Missing User Warnings

Medium
Confidence
91% confidence
Finding
The design explicitly stores both the Master Key and Agent Key plus their corresponding secrets in a local file. Even with mode 600, local plaintext storage of the highest-privilege credential materially increases the blast radius of malware, local compromise, backups, shell history leakage, or accidental exfiltration; the Master Key can also be used for web login and full account management.

Missing User Warnings

Medium
Confidence
88% confidence
Finding
The CLI design says that a normal service call will automatically trigger account registration when no credentials exist, which can silently create an account and persist new secrets on disk.

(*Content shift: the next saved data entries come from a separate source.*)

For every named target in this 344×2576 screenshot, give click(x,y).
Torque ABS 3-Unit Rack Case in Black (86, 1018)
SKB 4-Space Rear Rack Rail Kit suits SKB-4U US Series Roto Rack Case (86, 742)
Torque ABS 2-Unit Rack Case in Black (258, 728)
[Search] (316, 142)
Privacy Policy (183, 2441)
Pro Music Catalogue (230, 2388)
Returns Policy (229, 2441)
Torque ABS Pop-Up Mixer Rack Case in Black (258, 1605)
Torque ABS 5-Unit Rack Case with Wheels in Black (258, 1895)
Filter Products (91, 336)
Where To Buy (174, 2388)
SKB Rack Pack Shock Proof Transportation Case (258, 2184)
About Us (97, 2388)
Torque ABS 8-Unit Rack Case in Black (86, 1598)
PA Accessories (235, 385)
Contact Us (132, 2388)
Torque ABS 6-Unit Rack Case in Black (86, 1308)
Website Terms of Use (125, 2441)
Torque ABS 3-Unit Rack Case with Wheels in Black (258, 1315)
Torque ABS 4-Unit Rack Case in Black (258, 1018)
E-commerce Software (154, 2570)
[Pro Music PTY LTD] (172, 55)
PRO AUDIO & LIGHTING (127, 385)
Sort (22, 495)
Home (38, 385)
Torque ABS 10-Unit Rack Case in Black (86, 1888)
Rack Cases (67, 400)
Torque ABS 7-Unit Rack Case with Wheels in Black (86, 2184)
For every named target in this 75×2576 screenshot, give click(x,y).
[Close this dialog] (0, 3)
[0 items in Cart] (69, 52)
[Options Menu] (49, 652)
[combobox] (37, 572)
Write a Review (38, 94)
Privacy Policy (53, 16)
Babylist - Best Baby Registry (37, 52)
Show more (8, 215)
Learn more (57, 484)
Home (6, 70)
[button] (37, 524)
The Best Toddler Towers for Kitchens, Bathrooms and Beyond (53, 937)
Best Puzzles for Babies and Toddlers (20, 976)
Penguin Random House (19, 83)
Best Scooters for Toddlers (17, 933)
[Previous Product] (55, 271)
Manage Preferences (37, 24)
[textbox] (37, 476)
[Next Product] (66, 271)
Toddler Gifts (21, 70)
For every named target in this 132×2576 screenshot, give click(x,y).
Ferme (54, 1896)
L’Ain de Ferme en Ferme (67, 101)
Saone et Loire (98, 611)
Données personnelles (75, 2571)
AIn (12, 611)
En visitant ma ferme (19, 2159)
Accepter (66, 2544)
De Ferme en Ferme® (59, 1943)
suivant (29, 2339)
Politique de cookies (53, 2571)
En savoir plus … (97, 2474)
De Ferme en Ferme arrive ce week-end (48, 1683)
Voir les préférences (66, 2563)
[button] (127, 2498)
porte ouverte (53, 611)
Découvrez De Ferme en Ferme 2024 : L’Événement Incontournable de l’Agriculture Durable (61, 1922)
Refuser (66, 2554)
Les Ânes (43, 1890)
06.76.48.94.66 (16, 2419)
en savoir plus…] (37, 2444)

Implicit credential creation without a clear prompt or warning is dangerous because users may unknowingly create long-lived credentials, lose track of where they were stored, or run the command in shared or automated environments.

Missing User Warnings

Medium
Confidence
91% confidence
Finding
The adapter forwards user-supplied message content directly to a third-party LLM API, which creates a real data exposure risk if users submit secrets, wallet data, or other sensitive operational content. In this skill's context—agent management, service invocation, and wallet-related workflows—the transmitted content may include financially sensitive or privileged data, making the lack of disclosure and consent more dangerous.

Missing User Warnings

Medium
Confidence
98% confidence
Finding
The skill stores highly sensitive long-lived credentials, including master_key, master_secret, agent_key, and agent_secret, in plaintext JSON files under the user's home directory. On multi-user systems or misconfigured environments, these files may be readable by other local users, backup tools, or malware, enabling account takeover and unauthorized API access.

VirusTotal

63/63 vendors flagged this skill as clean.